→ **Texto para leer**
»»
Capítulo XXXV

EL PROCESO DE ASPASIA

Formalmente Pericles permaneció strategos autokrator hasta 428 antes de Jesucristo, cuando murió. De hecho, estaba «jubilado» hacía tres años, o sea en 432, cuando se intentó un proceso contra Aspasia, aunque en realidad el objetivo era él. Fue la grande affaire política y mundana del momento, una especie de Capocotta con protagonistas de más alto y noble nivel, pero con aspectos no menos sórdidos y bajos.

La ofensiva fue lanzada por los conservadores, que ya habían intentado dañar a Pericles difamando y acusando a sus amigos más íntimos y colaboradores. Fidias lo fue por indebida apropiación de una cantidad de oro que se le entregó para exornar su gigantesca estatua de Atenas y resultó condenado. Anaxágoras, atacado por herético, huyó para escapar de un proceso de cuyo resultado no estaba nada seguro y que el propio Pericles quería evitar. Hasta que, envalentonados por esos éxitos, los conservadores llevaron al tribunal a Aspasia, bajo la acusación de impiedad.

Fue como destapar un ataúd, tal fue la podredumbre que salió en forma de cartas y de libelos anónimos. Los más descalificados libelistas de la época, capitaneados por Hermipo, compitieron en lanzar las calumnias más infamantes contra la «primera dama de Atenas», representándola como una vulgar celestina, que había hecho de Pericles lo que Deyanira había hecho de Hércules, no ya envolviéndole en una camisa ardiendo, sino debilitándole y prostituyéndole con orgías, cocaína y «misas negras». Gracias a ella, decían, la casa del autokrator se había convertido en un burdel, donde Aspasia atraía a las damas de la buena sociedad y a sus hijas menores de edad, para darlas en pasto a su estragado amante y luego rescatarle.

Nada de esto fue probado al tribunal compuesto de mil quinientos jurados. En defensa de la acusada habló el mismo Pericles, cuya voz se quebraba en sollozos de vez en cuando. Tal vez lo que le inspiraba tal desesperación no eran los peligros que corría la persona que él amaba más que nada en el mundo, sino el espectáculo de la ingratitud, la envidia ruin, los sordos rencores, los complejos de inferioridad que la sociedad ateniense ponía de manifiesto en perjuicio de un hombre a quien debía, si no todo, mucho.
««
→ **Extracto de datos**
»»
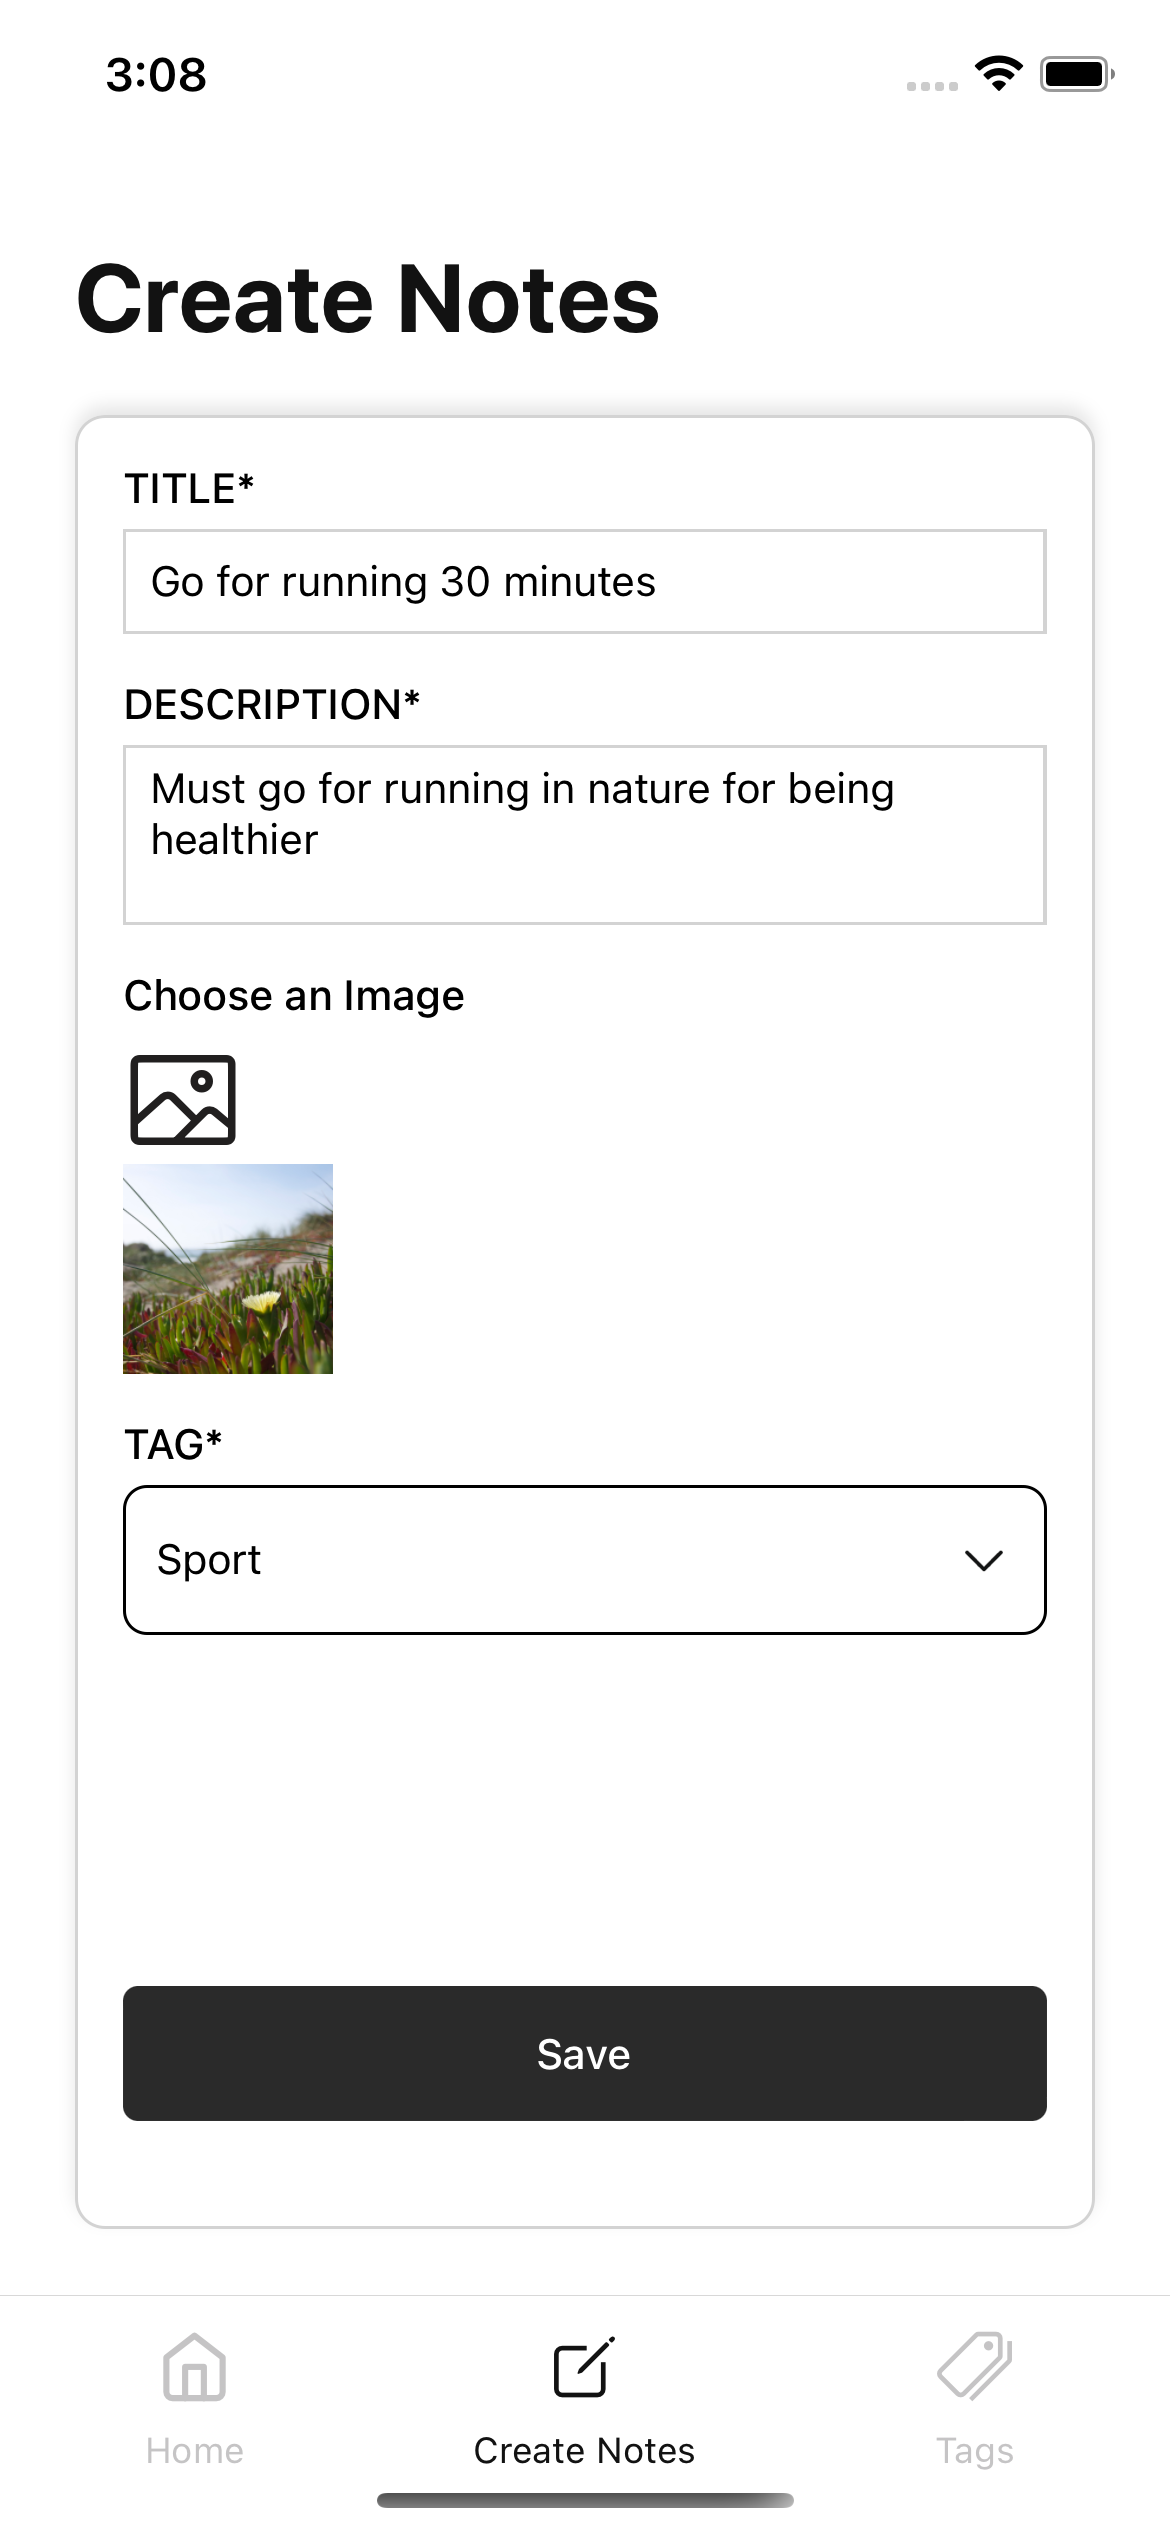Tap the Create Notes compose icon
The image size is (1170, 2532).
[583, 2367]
««
→ **Consigna**
Edita el pasaje sobre el proceso de Aspasia que empieza en «Capítulo XXXV» y termina en «sórdidos y bajos.», y reescríbelo sustituyendo «jubilado» por «retirado». Para resolver, apóyate únicamente en el pasaje sobre el proceso de Aspasia.

→ **Solución**
Capítulo XXXV

EL PROCESO DE ASPASIA

Formalmente Pericles permaneció strategos autokrator hasta 428 antes de Jesucristo, cuando murió. De hecho, estaba «retirado» hacía tres años, o sea en 432, cuando se intentó un proceso contra Aspasia, aunque en realidad el objetivo era él. Fue la grande affaire política y mundana del momento, una especie de Capocotta con protagonistas de más alto y noble nivel, pero con aspectos no menos sórdidos y bajos.